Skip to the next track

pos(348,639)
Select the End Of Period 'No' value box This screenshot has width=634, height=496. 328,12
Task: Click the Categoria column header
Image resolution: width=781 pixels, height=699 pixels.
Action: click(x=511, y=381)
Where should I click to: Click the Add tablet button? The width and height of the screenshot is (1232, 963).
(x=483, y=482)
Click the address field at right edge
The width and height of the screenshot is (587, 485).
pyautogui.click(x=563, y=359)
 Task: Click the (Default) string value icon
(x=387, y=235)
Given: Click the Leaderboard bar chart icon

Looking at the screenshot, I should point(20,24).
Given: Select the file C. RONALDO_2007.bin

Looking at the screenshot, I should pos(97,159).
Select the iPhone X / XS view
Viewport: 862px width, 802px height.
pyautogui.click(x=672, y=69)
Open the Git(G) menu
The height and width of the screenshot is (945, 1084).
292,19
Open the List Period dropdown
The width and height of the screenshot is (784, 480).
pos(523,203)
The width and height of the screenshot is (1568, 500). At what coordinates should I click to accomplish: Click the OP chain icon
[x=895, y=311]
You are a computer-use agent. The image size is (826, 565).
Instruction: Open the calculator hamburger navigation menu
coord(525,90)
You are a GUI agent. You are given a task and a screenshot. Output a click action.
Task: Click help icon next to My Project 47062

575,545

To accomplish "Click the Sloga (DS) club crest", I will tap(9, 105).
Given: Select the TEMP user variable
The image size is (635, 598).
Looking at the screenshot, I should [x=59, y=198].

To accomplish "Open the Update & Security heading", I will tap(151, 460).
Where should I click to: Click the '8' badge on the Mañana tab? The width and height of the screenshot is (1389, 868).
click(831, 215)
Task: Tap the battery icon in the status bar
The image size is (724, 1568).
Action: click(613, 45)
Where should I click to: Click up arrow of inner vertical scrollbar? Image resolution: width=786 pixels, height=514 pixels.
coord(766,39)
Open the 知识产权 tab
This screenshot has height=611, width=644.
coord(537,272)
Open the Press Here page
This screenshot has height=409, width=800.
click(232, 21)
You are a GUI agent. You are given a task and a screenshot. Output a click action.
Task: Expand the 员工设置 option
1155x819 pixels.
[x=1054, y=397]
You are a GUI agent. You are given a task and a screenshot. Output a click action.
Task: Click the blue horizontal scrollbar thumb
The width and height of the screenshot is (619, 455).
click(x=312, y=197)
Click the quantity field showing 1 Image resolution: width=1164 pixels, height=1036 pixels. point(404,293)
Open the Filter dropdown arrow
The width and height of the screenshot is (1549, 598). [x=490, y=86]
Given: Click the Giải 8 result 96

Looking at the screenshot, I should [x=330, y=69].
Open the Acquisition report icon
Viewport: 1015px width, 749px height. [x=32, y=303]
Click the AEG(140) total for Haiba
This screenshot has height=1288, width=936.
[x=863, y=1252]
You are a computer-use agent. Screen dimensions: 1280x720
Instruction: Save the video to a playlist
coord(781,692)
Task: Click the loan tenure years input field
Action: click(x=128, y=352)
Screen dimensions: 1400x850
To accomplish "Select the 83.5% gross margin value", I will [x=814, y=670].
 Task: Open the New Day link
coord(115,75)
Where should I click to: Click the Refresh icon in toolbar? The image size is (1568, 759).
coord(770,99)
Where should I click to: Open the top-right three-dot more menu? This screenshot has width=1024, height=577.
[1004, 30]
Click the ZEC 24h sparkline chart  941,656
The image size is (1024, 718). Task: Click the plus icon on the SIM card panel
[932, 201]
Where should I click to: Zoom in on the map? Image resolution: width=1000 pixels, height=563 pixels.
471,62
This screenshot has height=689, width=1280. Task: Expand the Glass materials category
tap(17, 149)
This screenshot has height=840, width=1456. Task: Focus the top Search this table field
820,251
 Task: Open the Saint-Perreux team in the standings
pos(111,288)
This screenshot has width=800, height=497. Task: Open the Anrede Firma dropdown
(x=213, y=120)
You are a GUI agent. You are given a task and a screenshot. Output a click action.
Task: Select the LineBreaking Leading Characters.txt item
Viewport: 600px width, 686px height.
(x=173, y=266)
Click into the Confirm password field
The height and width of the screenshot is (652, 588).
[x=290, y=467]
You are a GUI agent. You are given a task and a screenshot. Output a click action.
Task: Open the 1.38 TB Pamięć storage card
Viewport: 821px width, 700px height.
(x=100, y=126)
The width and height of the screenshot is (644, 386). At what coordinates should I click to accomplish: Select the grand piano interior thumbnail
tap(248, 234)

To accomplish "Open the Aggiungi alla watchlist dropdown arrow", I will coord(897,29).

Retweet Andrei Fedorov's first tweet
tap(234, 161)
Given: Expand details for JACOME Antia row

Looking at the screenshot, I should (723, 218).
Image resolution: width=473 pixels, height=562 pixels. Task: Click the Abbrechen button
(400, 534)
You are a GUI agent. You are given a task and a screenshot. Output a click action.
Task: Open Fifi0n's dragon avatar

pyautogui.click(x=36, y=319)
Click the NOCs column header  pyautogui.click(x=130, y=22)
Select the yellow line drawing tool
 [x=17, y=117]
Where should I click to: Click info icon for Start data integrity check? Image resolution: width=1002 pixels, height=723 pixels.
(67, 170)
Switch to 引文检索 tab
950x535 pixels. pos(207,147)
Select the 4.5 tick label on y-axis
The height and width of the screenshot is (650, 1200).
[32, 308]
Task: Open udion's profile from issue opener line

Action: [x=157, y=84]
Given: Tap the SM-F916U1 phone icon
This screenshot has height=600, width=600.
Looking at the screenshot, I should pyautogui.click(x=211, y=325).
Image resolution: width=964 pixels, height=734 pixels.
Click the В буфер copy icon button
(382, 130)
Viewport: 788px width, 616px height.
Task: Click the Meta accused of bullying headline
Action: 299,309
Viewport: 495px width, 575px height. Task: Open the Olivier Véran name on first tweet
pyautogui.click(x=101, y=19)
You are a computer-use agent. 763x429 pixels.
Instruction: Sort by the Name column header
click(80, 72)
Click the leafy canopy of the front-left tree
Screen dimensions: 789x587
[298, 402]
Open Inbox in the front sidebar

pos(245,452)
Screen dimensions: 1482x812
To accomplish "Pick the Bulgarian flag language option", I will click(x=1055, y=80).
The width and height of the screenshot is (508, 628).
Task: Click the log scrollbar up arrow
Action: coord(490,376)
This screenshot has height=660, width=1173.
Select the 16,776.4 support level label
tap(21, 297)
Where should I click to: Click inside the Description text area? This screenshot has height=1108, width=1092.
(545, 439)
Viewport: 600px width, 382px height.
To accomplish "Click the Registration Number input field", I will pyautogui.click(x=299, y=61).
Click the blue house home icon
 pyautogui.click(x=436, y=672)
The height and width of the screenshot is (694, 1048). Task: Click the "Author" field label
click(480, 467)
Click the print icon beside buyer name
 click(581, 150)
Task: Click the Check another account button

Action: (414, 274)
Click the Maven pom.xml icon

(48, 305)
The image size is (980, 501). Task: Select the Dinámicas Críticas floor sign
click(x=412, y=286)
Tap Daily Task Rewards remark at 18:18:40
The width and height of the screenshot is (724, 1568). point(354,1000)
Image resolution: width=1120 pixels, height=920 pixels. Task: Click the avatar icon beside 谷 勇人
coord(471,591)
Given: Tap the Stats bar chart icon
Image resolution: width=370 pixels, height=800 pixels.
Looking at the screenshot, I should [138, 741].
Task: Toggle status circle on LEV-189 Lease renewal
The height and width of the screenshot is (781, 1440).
§
## WHAT TO WORK ON
Among the entries above, how many lines have the string "status" in them? Only the number should be given.

## TASK RESULT
2